Encefalopatia Bilirrubinica (Kernicterus)

Encefalopatia BilirrubinicaA icterícia é o sinal clínico mais comum da hiperbilirrubinemia e pode estar presente em 82% dos RNs. Dois terços destes desenvolvem icterícia na primeira semana de adaptação à vida extra-uterina, com maior freqüência em prematuros, os quais apresentam maior permeabilidade da barreira hematoencefálica, demandando de uma avaliação criteriosa para detecção precoce.

A principal causa de icterícia no RN é a icterícia fisiológica, que apresenta aumento da fração indireta (não-conjugada) da bilirrubina. Quando a fração predominante é a direta (conjugada), temos a icterícia colestática, que é considerada sempre patológica. Poderá ocorrer também a elevação de ambas as frações de bilirrubina (direta e indireta), como observado nas infecções congênitas.

A encefalopatia billirubinica (EB) é decorrente da deposição de bilirrubina não conjugada em determinadas áreas do encéfalo, sendo mais intensamente afetadas, os núcleos da base, os corpos geniculados, o hipocampo, o vermis do cerebelo e o núcleo dentado. A deposição de bilirrubina na medula espinhal pode ser observada com certa freqüência. A bilirrubina provoca, em curto prazo, destruição e alteração funcional permanente de forma parcial ou completa destas estruturas. A representação clínica destas alterações cerebrais é a estagnação e deterioração cognitiva e motora.
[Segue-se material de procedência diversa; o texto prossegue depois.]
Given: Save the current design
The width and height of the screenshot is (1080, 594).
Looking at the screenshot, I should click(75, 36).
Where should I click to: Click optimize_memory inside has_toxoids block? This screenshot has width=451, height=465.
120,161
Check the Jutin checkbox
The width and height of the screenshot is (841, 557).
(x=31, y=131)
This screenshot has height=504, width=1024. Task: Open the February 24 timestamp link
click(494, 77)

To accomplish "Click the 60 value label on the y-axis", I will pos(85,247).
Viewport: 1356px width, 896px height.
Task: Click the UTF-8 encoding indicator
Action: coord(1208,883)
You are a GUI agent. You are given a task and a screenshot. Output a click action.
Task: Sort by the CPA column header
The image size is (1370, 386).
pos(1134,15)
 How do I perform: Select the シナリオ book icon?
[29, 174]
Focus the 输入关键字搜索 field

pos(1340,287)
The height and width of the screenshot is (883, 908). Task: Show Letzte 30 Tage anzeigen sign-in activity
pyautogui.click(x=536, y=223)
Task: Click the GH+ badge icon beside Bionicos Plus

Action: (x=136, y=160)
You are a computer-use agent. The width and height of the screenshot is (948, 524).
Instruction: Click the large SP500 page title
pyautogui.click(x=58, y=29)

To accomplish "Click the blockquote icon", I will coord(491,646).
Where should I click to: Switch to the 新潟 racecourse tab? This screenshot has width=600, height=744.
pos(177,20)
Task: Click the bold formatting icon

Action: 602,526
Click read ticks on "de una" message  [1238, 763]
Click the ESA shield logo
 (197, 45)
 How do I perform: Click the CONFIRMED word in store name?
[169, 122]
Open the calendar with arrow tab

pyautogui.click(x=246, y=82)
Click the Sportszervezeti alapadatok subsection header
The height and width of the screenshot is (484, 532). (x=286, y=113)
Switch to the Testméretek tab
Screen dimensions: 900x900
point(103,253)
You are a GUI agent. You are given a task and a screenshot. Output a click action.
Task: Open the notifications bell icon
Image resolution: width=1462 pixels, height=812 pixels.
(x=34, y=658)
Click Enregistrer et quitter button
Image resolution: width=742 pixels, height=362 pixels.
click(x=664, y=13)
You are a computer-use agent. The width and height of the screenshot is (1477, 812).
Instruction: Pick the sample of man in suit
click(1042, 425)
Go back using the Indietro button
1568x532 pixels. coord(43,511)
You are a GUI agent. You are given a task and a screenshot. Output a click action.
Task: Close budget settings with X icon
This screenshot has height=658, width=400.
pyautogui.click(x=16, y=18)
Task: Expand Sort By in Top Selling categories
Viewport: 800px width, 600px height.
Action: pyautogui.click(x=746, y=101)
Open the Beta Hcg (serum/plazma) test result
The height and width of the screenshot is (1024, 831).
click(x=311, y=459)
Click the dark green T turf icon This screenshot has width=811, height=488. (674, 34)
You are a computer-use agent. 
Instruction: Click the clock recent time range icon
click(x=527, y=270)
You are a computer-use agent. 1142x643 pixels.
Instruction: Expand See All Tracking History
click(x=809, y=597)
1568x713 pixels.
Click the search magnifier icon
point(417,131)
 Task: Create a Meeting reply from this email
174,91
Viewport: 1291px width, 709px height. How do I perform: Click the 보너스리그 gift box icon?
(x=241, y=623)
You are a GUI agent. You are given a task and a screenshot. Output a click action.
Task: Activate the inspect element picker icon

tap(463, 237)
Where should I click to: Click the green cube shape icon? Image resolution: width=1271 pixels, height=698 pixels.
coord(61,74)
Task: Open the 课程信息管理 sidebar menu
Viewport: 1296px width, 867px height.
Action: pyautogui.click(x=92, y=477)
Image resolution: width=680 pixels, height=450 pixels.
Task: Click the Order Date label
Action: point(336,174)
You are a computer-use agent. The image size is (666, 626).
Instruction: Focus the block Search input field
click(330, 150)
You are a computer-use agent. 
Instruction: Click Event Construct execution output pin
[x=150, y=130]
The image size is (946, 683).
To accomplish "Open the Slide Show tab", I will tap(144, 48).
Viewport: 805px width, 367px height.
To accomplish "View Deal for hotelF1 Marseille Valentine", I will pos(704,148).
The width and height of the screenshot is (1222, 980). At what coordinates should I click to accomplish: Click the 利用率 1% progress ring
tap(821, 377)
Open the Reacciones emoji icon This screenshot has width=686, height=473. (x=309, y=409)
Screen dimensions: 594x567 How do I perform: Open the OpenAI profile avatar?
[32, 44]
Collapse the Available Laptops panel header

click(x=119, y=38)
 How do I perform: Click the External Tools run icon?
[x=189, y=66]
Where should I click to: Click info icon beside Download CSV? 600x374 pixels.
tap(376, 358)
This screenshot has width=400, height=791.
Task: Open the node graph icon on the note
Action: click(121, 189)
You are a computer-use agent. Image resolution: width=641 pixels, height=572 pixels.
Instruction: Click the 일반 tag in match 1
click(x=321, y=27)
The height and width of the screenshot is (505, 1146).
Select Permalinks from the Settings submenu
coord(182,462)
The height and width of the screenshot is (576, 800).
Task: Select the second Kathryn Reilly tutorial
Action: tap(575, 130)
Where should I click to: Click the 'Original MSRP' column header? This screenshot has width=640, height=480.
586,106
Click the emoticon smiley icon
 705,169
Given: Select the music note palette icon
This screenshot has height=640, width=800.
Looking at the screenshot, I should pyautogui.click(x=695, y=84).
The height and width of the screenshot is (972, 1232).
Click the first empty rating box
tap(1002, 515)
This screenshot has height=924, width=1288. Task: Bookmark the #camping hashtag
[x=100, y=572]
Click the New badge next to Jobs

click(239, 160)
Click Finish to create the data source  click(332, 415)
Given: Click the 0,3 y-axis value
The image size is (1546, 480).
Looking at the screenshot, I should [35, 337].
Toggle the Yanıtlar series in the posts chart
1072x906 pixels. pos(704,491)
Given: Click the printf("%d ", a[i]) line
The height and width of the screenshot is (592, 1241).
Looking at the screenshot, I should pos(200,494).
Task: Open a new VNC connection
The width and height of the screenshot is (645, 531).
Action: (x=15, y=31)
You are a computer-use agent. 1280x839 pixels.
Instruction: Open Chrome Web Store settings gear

O diagnóstico clínico-laboratorial da EB pode ser confirmado através da realização de ressonância nuclear magnética do encéfalo. Na maior parte dos casos observa-se hipersinal bilateral e simétrico em hipocampo, tálamo, sub-tálamo e no globus pallidus tanto nas seqüências ponderadas em T1 como T2. O tempo de permanência das alterações radiológicas é incerto, embora haja descrição de adolescentes com EB com hipersinal em núcleos da base. Em alguns casos, as alterações que confirmam a EB já podem ser identificadas nos primeiros dias de vida de crianças nascidas a termo e mesmo nos pré-termos.